PAR CHRISTIAN GUILMIN


© PÔLENORDGROUP


Les aventures des momies royales

Déposés au musée de Boulaq, les 40 momies et les 8.500 objets sont exposés à «touche-touche», le musée se trouvant très exigu tout à coup.


























La grande mode, en cette deuxième moitié du XIXe siècle, est de démailloter une momie en public. Véritable spectacle avec affiches, invitations et personnalités invitées.


Aussi, Brugsch va-t-il se précipiter à ouvrir la momie de Thoutmosis III – déjà bien abimée – en tranchant au ciseau les couches de bandelettes; Maspéro va en être très choqué, et c’est lui-même qui va découvrir la momie de Ramses II en présence du Khédive et des plus importantes personnalités de l’Égypte.

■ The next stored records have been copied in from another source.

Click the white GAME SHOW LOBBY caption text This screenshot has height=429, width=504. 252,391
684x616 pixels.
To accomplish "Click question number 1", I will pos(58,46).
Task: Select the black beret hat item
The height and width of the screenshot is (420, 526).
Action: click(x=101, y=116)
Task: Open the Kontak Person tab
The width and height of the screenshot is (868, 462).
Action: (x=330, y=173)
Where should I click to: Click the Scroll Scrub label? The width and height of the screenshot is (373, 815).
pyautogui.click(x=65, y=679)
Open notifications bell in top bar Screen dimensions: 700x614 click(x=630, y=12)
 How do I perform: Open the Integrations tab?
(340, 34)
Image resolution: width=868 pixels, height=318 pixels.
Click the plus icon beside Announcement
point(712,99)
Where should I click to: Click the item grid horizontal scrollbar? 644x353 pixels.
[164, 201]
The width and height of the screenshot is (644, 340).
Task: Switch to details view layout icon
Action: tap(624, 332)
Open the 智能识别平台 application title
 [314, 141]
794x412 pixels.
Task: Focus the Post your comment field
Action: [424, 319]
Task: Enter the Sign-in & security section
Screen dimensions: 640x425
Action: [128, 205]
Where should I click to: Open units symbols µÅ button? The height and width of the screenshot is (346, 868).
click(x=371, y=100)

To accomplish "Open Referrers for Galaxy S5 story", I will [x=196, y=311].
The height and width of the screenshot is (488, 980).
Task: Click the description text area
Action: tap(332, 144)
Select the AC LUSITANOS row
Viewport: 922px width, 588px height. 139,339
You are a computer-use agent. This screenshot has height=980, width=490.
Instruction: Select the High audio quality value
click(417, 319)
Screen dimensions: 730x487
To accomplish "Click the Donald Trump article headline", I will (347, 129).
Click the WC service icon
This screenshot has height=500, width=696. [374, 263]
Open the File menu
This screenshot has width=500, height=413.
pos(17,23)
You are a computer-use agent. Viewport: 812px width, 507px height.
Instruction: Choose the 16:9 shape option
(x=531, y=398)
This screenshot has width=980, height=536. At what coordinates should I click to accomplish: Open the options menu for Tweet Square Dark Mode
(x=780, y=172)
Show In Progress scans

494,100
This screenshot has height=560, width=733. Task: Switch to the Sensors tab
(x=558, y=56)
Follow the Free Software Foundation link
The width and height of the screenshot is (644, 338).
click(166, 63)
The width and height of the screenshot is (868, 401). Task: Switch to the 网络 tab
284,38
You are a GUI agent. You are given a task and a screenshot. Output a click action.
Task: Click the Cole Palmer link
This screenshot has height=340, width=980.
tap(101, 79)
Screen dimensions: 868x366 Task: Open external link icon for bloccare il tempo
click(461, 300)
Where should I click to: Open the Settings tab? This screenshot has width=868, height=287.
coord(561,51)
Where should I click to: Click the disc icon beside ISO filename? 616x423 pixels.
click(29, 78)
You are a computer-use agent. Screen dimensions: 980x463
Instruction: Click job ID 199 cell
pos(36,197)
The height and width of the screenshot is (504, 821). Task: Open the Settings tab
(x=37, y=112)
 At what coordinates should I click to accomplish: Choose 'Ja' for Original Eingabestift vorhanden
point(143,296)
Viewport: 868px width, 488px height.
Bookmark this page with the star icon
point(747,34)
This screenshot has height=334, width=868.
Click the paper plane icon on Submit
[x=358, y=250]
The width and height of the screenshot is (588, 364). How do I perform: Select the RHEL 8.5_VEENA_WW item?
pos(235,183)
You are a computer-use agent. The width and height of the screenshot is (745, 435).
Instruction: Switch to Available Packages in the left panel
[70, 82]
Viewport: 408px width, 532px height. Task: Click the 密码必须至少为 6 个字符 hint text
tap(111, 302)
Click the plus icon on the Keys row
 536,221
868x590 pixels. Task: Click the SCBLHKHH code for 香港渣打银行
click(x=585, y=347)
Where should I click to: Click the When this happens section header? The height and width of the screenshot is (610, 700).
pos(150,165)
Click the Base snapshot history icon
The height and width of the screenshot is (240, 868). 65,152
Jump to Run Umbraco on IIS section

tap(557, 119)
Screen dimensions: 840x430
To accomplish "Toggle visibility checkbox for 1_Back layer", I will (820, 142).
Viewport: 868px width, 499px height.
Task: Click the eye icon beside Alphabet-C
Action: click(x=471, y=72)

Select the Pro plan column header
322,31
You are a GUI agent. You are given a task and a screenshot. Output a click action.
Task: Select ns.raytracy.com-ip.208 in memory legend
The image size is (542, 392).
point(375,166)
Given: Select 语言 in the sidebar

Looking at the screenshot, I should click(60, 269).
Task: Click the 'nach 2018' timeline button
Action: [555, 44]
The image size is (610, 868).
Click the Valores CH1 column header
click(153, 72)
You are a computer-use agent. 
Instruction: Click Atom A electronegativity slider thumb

À l’époque, on prenait encore Ramsès pour le pharaon de l’exode (bien qu’il soit né 800 ans après les faits !) et Maspéro s’est pris un moment pour Moïse face au roi…





























Les momies sont transférées au Palais de Guiza. Puis, en 1902, le nouveau musée que nous connaissons, construit par les Français, est inauguré et les momies s’y installent à l’aise.


Mais le régime a changé, et le nouveau roi d’Égypte, Fouad premier, n’aime pas voir ainsi exposés ses prédécesseurs. Les visites sont interdites et il fait construire un mausolée de granit et de bronze au bord du Nil.

L’opposition des waadistes est virulente: pourquoi dépenser des milliers de livres pour ces «tyrans» qui oppressaient le peuple? Et de nuit, une série de camions vont redéménager les momies vers le musée du Caire. Le mausolée sera désormais le tombeau du fondateur des waadistes et de sa femme.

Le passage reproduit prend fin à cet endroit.